Annuj Goel, Chairman of Goel Ganga Developments, also recommended laddering. “Have a look at your financial portfolio and consider dividing the investments partially between short- and medium-term FDs. This lets you profit if rates rise soon but still keeps gains assured.”
 
Shetty broke it down further. “For instance, if you have ₹10 lakh, you could divide it into five FDs of ₹2 lakh each, maturing in 1 to 5 years. As each matures, you reinvest based on prevailing rates. This balances risk and return.”
 
He, however, also urged investors to keep thier tax slab in mind. Interest from FDs is fully taxable. A 7.5 per cent pre-tax return shrinks to 5.25 per cent post-tax for someone in the 30 per cent bracket. "In such cases, debt mutual funds or tax-free bonds could be considered for better efficiency,” he said.
 
Jain had a simple suggestion for the undecided. “If you’re still unsure, consider parking a portion of your funds in shorter-tenure FDs of 1–2 years.
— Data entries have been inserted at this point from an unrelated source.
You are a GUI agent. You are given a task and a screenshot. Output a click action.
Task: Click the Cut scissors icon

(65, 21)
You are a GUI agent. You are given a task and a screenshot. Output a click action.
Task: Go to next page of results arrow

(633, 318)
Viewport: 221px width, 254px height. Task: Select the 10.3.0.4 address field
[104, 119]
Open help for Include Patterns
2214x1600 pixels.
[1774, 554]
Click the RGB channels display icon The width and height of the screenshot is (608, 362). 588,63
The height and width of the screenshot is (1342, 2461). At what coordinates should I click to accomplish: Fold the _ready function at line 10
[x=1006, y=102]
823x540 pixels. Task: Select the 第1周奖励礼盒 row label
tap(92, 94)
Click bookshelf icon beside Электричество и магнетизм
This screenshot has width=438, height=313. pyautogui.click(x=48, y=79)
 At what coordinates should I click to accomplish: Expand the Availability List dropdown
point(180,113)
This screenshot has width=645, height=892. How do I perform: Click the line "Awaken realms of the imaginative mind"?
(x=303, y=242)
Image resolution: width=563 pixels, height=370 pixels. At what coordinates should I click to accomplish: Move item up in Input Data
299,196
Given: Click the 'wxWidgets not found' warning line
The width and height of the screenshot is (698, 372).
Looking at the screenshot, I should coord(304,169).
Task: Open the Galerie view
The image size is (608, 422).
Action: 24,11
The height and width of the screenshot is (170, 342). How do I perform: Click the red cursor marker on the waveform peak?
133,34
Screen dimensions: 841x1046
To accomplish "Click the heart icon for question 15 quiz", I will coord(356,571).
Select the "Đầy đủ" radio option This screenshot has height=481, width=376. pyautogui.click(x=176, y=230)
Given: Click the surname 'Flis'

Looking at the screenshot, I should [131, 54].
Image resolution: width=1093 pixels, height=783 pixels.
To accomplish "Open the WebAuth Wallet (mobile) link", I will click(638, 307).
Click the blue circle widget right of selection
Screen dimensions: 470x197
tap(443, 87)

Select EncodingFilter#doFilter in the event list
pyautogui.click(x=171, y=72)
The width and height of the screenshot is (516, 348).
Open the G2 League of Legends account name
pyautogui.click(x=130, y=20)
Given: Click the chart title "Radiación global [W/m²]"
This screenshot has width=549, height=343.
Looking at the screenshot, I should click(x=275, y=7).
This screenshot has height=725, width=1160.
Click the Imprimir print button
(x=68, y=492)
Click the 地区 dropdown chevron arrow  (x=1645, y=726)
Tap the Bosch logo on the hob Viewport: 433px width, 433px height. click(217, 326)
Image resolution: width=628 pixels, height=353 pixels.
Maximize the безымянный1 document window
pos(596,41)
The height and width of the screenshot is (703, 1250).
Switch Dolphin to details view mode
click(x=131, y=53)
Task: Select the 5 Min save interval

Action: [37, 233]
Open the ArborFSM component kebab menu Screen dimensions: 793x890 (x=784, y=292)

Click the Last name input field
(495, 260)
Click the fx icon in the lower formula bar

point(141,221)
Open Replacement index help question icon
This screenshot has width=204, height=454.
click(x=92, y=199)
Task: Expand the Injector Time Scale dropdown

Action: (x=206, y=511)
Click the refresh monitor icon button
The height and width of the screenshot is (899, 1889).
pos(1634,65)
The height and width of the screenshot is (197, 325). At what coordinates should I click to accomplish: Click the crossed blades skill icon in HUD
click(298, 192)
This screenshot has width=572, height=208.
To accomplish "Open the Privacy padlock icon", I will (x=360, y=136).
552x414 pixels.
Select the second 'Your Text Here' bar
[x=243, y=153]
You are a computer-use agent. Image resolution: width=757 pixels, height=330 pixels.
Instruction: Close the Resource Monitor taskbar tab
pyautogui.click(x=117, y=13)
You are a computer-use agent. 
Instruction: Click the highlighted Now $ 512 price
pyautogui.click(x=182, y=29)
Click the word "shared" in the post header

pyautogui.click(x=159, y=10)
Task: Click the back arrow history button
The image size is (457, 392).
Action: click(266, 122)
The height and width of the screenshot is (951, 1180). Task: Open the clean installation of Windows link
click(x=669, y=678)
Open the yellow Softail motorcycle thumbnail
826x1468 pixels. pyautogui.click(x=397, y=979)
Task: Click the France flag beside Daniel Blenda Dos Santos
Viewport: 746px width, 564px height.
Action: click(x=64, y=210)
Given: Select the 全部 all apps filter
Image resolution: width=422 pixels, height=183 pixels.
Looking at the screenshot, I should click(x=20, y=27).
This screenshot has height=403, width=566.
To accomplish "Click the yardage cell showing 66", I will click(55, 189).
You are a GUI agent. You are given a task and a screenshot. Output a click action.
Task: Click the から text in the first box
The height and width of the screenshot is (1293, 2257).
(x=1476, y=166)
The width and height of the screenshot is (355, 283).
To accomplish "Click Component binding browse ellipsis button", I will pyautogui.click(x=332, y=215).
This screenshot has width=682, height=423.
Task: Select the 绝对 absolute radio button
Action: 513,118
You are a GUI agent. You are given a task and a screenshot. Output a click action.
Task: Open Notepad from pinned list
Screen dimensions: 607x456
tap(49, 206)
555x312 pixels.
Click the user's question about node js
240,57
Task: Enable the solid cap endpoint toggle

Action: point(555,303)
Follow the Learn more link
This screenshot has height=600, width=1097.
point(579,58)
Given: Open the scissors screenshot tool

In uncertain cycles, consistency and smart structuring often outperform perfect timing.”
 
Which banks are still offering the best FD rates?
 
Here’s a snapshot of some of the highest FD rates available across small finance banks, private sector banks, and NBFCs as of July 30, 2025, according to PaisaBazaar:
 
Small finance banks
 
Slice Small Finance Bank: 8.50 per cent for 18 months 1 day to 18 months 2 days; 8.25 per cent for 3 years; 7.75 per cent for 5 years
Jana Small Finance Bank: 8.20 per cent for 5 years; 7.75 per cent for 3 years; 7.50 per cent for 1 year
Suryoday Small Finance Bank: 8.40 per cent for 5 years; 8.15 per cent for 3 years; 7.50 per cent for 1 year
Unity Small Finance Bank: 7.75 per cent for 1001 days; 7.25 per cent for 3 and 5 years
Utkarsh Small Finance Bank: 7.65 per cent for 2–3 years; 7.25 per cent for 5 years
Equitas Small Finance Bank: 7.60 per cent for 888 days; 7.25 per cent for 1 and 3 years
ESAF Small Finance Bank: 7.60 per cent for 444 days; 6 per cent for 3 years
Ujjivan Small Finance Bank: 7.60 per cent for 2 years; 7.50 per cent for 1 year
 
Private sector banks
 
Bandhan Bank: 7.40 per cent for 2 to less than 3 years; 7.25 per cent for 1 and 3 years
CSB Bank: 7.40 per cent for 13 months
DCB Bank: 7.40 per cent for 27–28 months; 7 per cent flat for 1, 3, and 5 years
SBM Bank India: 7.60 per cent for 18 months to under 2 years 3 days; 7.50 per cent for 5 years
 
Corporate FDs (NBFCs)
 
Muthoot Capital Services: 8.95 per cent for 3 years; 8.50 per cent for 5 years
Manipal Housing Finance: 8.25 per cent for 1, 2, and 3 years; 7.75 per cent for 5 years
Can Fin Homes: 8 per cent for 3 years; 6.75 per cent for 5 years
 
Senior citizens typically get an additional 0.25 per cent to 0.50 per cent across most banks and NBFCs.